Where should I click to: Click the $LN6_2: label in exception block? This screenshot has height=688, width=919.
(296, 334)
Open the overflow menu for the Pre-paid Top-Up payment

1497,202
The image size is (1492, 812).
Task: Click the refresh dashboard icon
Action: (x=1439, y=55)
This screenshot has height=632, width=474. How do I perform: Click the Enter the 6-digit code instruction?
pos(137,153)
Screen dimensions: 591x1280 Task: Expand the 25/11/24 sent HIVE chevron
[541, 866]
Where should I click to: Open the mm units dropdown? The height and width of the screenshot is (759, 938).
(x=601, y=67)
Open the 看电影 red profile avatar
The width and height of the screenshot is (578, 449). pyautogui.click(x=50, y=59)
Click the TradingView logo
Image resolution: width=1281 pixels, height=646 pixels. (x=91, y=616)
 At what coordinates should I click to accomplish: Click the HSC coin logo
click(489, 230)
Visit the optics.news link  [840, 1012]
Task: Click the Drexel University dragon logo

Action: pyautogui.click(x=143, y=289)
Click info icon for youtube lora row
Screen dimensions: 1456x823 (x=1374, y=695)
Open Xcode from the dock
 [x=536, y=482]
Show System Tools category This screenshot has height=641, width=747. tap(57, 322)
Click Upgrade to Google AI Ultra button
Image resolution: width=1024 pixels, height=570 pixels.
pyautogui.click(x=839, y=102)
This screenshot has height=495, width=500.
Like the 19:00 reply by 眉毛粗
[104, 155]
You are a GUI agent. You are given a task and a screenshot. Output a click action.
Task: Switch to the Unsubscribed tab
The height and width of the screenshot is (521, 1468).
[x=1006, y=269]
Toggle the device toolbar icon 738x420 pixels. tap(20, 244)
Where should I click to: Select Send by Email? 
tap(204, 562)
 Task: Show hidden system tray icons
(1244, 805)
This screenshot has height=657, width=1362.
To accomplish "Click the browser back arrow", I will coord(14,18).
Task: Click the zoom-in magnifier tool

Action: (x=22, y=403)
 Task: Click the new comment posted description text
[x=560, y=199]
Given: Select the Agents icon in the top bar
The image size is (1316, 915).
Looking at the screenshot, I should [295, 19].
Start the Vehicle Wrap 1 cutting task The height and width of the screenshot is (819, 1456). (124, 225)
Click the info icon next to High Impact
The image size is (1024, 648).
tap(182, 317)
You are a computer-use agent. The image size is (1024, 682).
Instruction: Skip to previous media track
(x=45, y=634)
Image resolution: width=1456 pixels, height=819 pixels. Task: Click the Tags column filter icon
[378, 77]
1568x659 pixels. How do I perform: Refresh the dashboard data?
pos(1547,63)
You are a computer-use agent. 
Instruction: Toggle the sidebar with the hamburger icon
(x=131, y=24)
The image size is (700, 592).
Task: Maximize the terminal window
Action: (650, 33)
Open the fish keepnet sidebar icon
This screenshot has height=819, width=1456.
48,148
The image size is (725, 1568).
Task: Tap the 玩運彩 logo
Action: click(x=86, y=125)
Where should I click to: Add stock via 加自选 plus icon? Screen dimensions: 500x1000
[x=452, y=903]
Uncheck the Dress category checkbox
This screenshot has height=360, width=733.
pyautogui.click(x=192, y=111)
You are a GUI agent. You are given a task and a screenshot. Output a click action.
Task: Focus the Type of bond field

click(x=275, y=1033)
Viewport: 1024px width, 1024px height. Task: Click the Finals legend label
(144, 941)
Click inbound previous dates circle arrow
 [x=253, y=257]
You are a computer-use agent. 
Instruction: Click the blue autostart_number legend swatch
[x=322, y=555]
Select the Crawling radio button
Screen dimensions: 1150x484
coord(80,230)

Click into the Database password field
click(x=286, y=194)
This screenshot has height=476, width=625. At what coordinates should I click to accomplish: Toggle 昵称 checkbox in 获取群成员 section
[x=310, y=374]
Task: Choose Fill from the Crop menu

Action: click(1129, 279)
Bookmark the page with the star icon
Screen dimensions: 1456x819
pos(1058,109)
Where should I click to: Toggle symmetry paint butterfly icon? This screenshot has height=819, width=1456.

----

Return the records exactly as they appear, from the start of the records through the line containing "Show System Tools", with that line included.

Where should I click to: Click the $LN6_2: label in exception block? This screenshot has height=688, width=919.
(296, 334)
Open the overflow menu for the Pre-paid Top-Up payment

1497,202
The image size is (1492, 812).
Task: Click the refresh dashboard icon
Action: (x=1439, y=55)
This screenshot has height=632, width=474. How do I perform: Click the Enter the 6-digit code instruction?
pos(137,153)
Screen dimensions: 591x1280 Task: Expand the 25/11/24 sent HIVE chevron
[541, 866]
Where should I click to: Open the mm units dropdown? The height and width of the screenshot is (759, 938).
(x=601, y=67)
Open the 看电影 red profile avatar
The width and height of the screenshot is (578, 449). pyautogui.click(x=50, y=59)
Click the TradingView logo
Image resolution: width=1281 pixels, height=646 pixels. (x=91, y=616)
 At what coordinates should I click to accomplish: Click the HSC coin logo
click(489, 230)
Visit the optics.news link  [840, 1012]
Task: Click the Drexel University dragon logo

Action: pyautogui.click(x=143, y=289)
Click info icon for youtube lora row
Screen dimensions: 1456x823 (x=1374, y=695)
Open Xcode from the dock
 [x=536, y=482]
Show System Tools category This screenshot has height=641, width=747. tap(57, 322)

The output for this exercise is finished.